Is there a better way?

The way I’ve seen many other programs (not even necessarily Swift Argument Parser ones) do this is to combine all the information into a custom format in a single argument. For instance : is not generally valid in filenames so you could something like

createDMG --verbose example.dmg \
     bin/binary:20,20 \
     README.pdf:20,80 \
     /Applications:60,20:link

I admit you lose some user experience in having to teach the custom format (especially if someone could specify just the link type and not the position, for instance), but it’s a trade-off between that and being able to specify the other arguments anywhere in the rest of the list.

Assuming any character other than NUL will never exist in a file name can lead to trouble.

The reason you don't normally see colon (:) in macOS file names is because the Hierarchical File System (HFS), the format used by Macs prior HFS+ and prior to APFS, used it as a path separator. For example, what you'd spell as /Users/alex/hello.swift in a Unix-y way would have been represented by HFS as something like Macintosh HD:Users:alex:hello.swift.

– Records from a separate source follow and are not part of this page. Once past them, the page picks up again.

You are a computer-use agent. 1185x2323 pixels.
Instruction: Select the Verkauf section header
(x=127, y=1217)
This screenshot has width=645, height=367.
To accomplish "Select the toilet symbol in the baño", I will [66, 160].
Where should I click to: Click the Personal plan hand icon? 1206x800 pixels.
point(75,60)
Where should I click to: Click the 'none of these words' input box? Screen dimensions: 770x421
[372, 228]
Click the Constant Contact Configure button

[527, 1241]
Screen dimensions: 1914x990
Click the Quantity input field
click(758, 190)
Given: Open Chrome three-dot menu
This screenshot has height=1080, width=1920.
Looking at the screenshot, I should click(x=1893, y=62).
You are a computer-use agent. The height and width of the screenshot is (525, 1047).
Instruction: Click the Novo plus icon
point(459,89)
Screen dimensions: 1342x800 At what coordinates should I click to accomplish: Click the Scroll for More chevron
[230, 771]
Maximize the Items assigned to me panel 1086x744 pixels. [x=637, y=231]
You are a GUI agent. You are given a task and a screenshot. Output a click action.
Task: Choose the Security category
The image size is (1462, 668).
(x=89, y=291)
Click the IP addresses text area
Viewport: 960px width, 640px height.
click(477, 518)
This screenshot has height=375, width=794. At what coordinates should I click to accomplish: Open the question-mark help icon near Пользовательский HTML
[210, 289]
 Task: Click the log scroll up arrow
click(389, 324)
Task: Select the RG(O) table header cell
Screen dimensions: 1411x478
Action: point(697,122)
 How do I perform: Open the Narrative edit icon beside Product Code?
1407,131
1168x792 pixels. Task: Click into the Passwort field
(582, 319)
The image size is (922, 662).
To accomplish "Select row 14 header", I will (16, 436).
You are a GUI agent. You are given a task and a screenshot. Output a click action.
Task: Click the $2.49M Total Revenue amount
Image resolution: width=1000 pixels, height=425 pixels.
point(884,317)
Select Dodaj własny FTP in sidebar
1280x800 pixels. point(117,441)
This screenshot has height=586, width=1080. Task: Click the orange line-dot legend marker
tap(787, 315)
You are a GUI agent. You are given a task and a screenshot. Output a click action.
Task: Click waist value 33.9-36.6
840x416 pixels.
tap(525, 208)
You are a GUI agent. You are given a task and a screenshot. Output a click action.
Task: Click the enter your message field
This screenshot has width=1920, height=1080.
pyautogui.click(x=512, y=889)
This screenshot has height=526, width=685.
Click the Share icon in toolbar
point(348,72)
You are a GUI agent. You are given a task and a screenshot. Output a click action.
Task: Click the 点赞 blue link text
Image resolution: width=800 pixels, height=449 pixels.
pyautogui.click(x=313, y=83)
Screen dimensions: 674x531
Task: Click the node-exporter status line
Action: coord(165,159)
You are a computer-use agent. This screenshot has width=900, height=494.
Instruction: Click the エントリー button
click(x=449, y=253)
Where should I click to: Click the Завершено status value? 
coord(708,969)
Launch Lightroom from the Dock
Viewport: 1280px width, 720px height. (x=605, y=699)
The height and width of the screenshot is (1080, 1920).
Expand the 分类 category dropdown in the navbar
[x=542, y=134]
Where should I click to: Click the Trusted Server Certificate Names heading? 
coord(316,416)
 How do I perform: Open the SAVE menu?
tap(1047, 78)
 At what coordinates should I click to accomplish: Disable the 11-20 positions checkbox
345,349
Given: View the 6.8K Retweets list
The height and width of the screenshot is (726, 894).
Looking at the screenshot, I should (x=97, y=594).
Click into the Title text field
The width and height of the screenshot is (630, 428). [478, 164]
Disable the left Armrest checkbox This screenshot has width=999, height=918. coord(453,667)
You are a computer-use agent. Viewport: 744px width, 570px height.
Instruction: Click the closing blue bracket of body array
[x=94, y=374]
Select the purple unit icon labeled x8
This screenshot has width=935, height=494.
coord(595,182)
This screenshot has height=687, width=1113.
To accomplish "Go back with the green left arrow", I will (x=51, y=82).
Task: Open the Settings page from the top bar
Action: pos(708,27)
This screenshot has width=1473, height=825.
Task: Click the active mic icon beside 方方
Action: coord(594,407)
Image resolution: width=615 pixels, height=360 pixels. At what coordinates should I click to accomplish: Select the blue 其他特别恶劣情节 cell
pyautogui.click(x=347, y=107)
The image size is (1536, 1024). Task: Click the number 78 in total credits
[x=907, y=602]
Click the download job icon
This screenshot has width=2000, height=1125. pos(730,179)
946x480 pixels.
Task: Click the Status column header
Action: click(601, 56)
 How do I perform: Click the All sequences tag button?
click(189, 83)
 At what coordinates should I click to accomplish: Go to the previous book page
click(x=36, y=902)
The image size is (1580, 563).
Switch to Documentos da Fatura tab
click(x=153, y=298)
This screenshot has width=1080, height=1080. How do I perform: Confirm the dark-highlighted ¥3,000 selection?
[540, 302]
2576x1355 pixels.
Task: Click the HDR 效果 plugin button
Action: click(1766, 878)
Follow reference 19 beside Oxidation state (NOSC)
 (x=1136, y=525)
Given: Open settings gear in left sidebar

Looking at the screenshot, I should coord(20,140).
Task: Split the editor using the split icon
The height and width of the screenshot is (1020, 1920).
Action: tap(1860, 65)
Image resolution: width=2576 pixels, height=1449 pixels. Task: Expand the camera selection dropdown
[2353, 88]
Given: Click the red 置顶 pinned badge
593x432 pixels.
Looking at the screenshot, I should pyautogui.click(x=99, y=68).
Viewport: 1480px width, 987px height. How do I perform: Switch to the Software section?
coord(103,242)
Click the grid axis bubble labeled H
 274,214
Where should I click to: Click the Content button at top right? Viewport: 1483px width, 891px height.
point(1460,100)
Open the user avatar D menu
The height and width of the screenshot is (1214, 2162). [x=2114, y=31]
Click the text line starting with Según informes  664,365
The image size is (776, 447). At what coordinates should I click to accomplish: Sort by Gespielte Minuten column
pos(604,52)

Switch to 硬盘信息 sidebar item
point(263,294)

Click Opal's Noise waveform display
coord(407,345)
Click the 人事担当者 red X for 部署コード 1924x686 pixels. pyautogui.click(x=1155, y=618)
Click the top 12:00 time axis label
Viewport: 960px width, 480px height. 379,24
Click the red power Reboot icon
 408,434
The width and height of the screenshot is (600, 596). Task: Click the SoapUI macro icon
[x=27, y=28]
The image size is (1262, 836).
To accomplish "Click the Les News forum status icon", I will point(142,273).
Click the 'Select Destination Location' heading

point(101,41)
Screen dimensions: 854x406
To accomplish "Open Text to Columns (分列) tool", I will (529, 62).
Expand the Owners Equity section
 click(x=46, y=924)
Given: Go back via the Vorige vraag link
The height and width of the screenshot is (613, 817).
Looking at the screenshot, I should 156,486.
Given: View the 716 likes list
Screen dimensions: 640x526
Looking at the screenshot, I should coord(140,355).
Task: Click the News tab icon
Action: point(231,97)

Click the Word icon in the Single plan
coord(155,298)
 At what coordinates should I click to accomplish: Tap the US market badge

You can create a file with a colon in its name in Terminal. I just tested touch a:b now. It's worth noting that Finder shows that file's name as a/b — from a user's perspective, slashes are allowed but not colons, and Finder silently maps between them to actually use a colon in the name stored on disk.

3 Likes

Note that this is why I said generally :wink:

Regardless, even if there are some corner-cases, both macOS and Linux use : as a path separator for things like your PATH, so in general it should be decently okay to use. Obviously not perfect, but it’s a common solution to this problem that other tools I’ve used have implemented successfully. Again, it’s a trade-off between being able to specify your arguments at any point in the command and having to deal with the user experience concerns introduced by the solution.

ArgumentParser doesn’t really support that kind of relationship between positional arguments and options/flags, so I don’t think there’s a much better way to handle what you’re trying to do. One thing I might do is to remove the .unconditionalRemaining parsing strategy, and instead call your command with the file specifications after a double-dash (--):

createDMG [standard options] target -- [file specifications]

That way you’ll be able to be more flexible with the order of the options / target, and still get all your specifications at the end.

1 Like

Thanks All.

Just happy I didn't overlook anything obvious :grinning:

I don't think that the : approach is something I will go for. The -- approach is something I may consider.